*** TASK DATA ***
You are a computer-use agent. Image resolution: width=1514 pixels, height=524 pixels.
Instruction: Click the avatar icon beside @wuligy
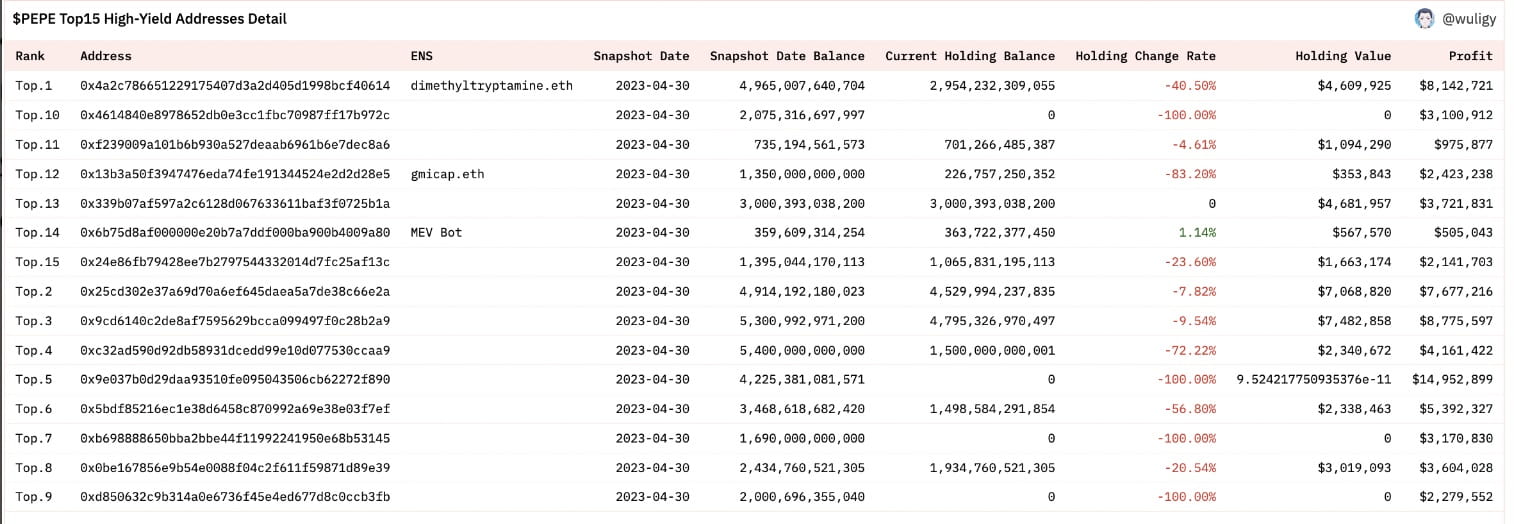[x=1424, y=18]
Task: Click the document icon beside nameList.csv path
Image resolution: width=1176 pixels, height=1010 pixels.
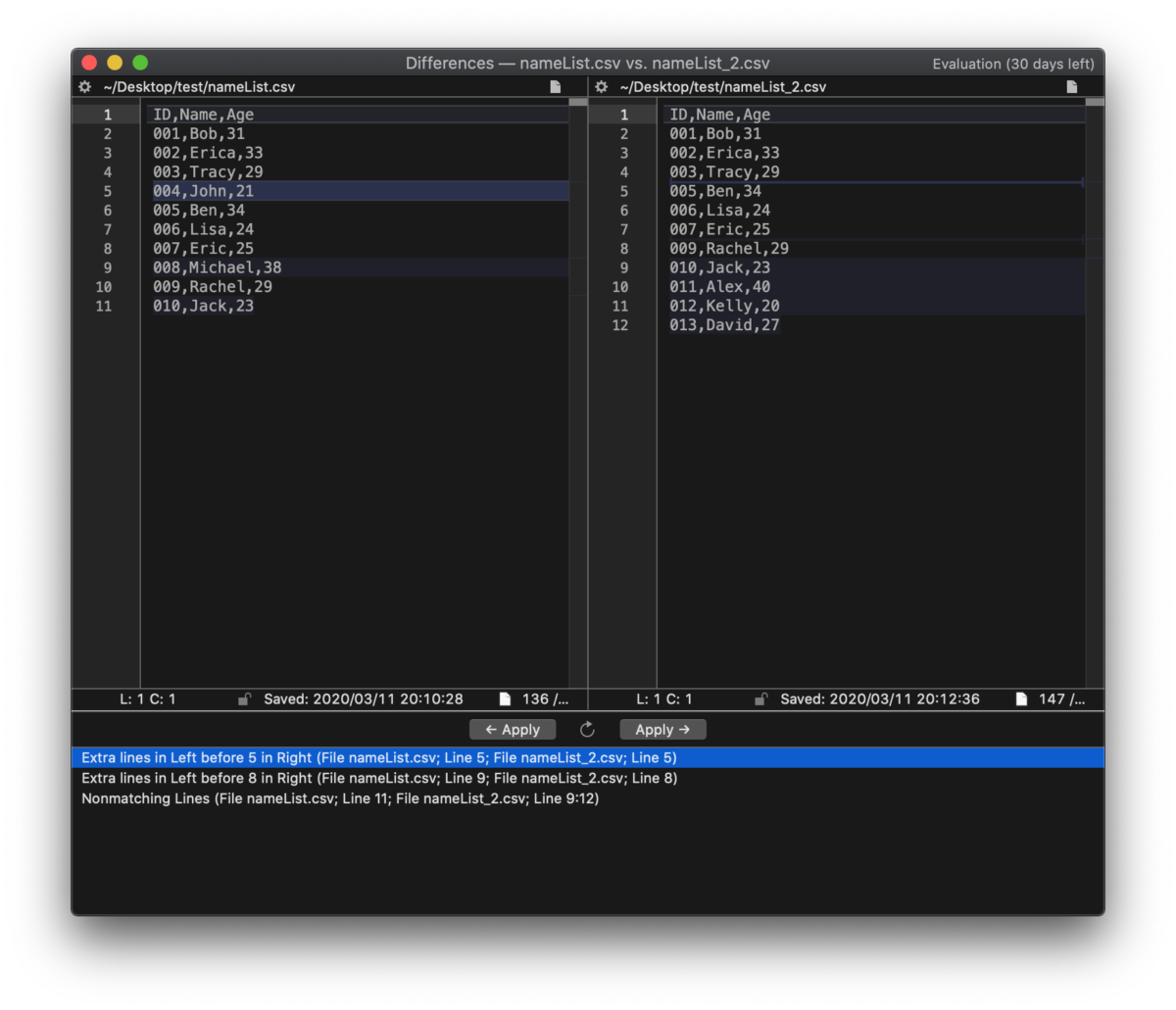Action: 555,86
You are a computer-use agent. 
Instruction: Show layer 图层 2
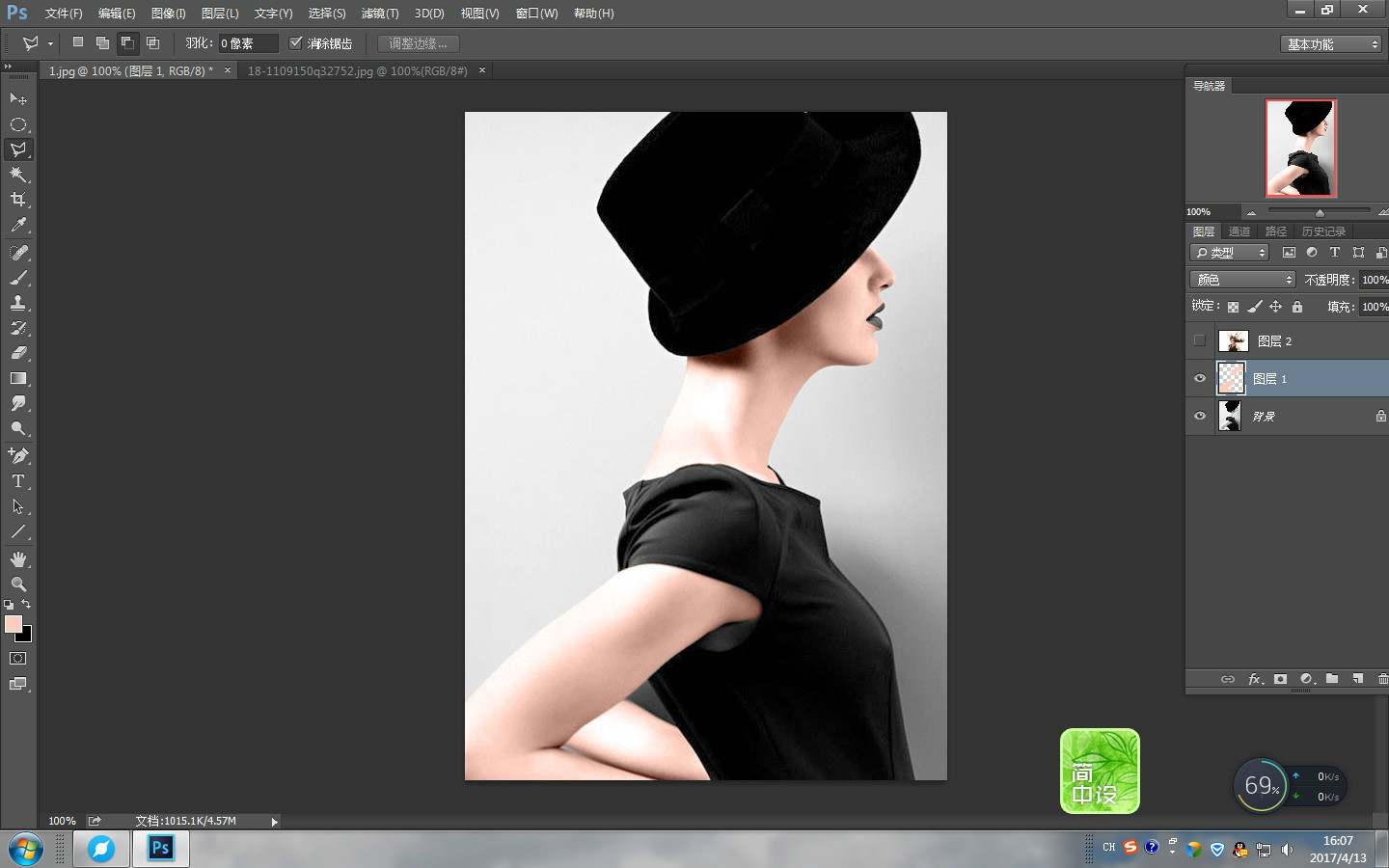(x=1200, y=340)
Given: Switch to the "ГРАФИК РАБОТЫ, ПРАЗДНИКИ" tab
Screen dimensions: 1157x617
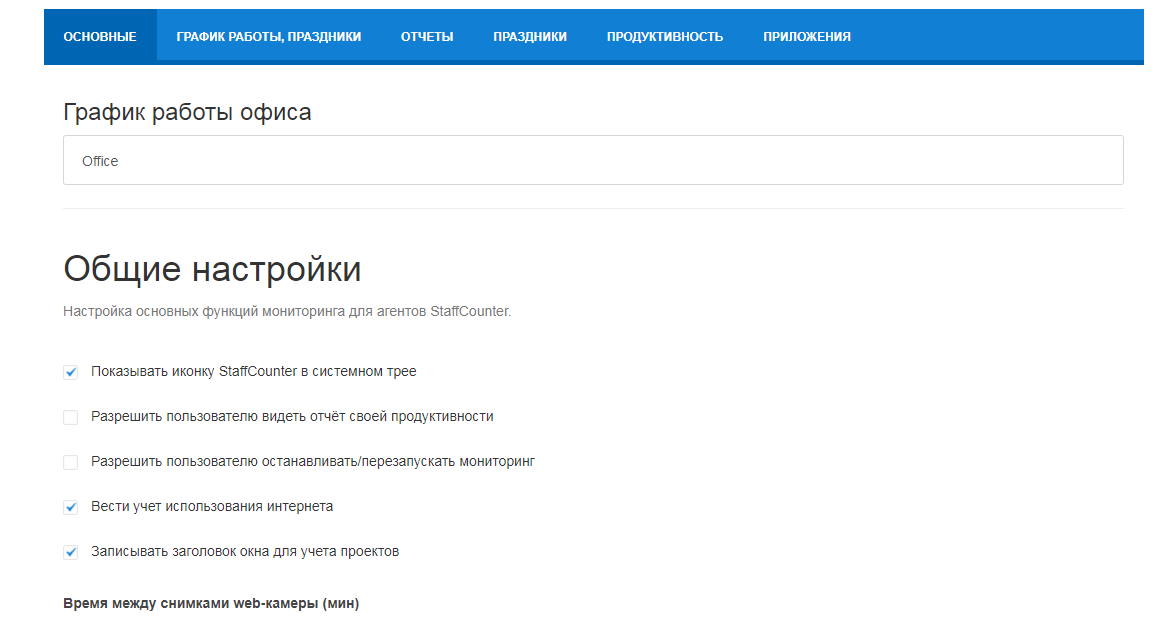Looking at the screenshot, I should click(268, 35).
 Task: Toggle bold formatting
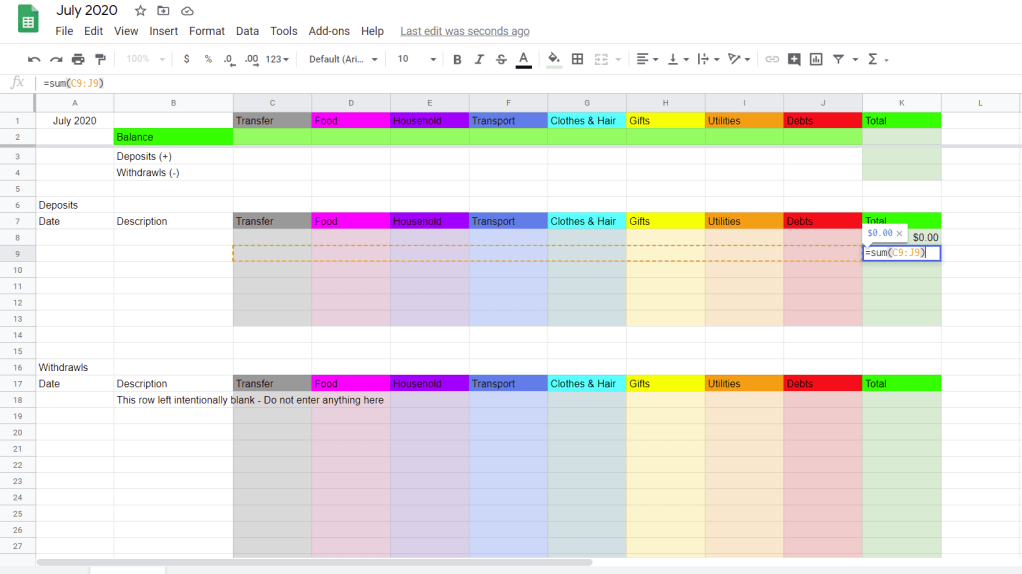(457, 60)
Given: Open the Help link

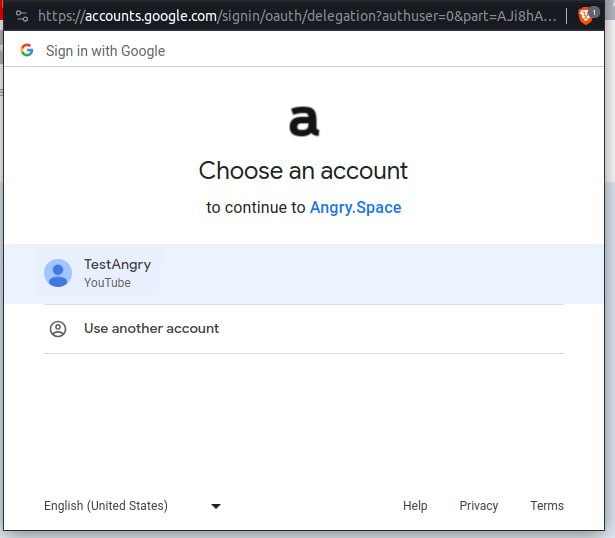Looking at the screenshot, I should pos(415,506).
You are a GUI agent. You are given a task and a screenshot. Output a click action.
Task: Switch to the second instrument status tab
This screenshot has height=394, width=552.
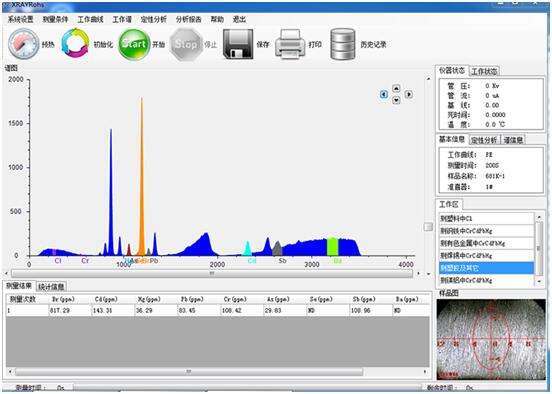click(484, 71)
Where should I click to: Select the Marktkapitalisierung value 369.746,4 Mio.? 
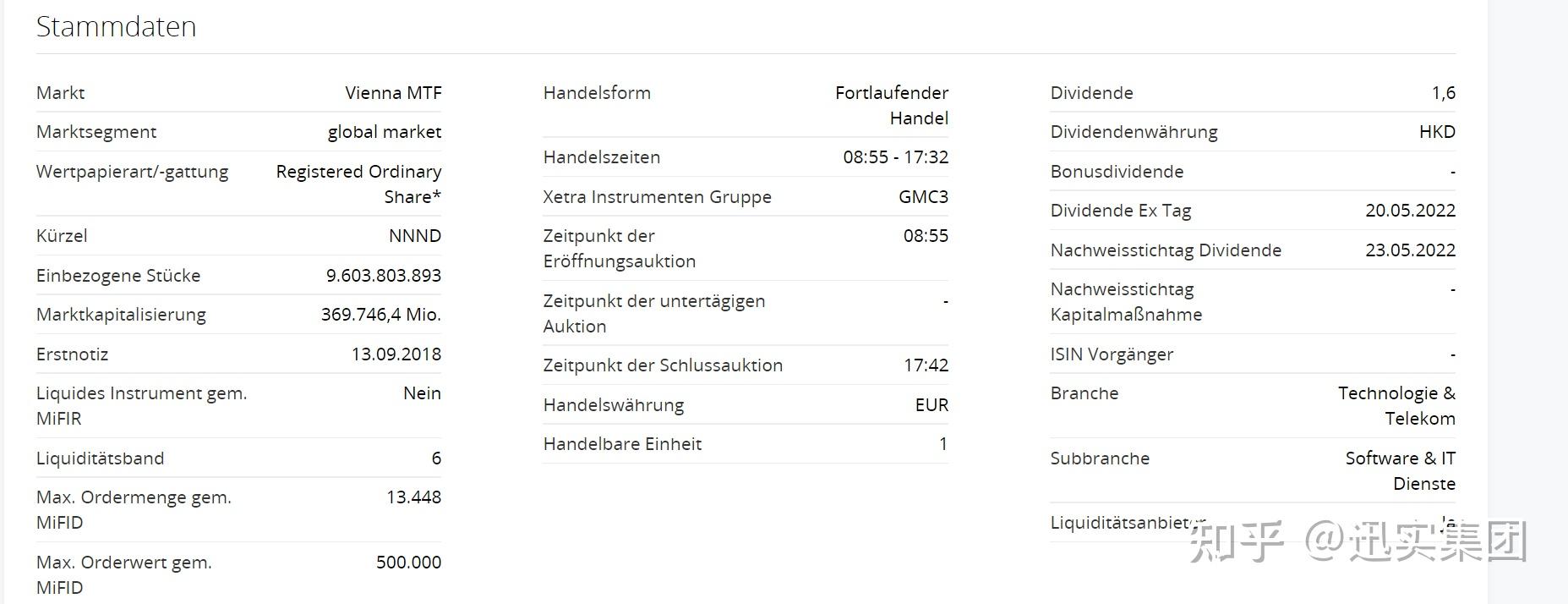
*** End of TASK DATA ***
Would you retype each line above exactly and skip every image?

_ANSWER SPACE_
You are a computer-use agent. Image resolution: width=1514 pixels, height=524 pixels.
Instruction: Click the avatar icon beside @wuligy
[x=1424, y=18]
Task: Click the document icon beside nameList.csv path
Image resolution: width=1176 pixels, height=1010 pixels.
Action: 555,86
You are a computer-use agent. 
Instruction: Show layer 图层 2
(x=1200, y=340)
Given: Switch to the "ГРАФИК РАБОТЫ, ПРАЗДНИКИ" tab
Screen dimensions: 1157x617
Looking at the screenshot, I should click(268, 35).
 Task: Toggle bold formatting
(457, 60)
Given: Open the Help link

Looking at the screenshot, I should pos(415,506).
You are a GUI agent. You are given a task and a screenshot. Output a click action.
Task: Switch to the second instrument status tab
This screenshot has height=394, width=552.
click(484, 71)
Where should I click to: Select the Marktkapitalisierung value 369.746,4 Mio.? 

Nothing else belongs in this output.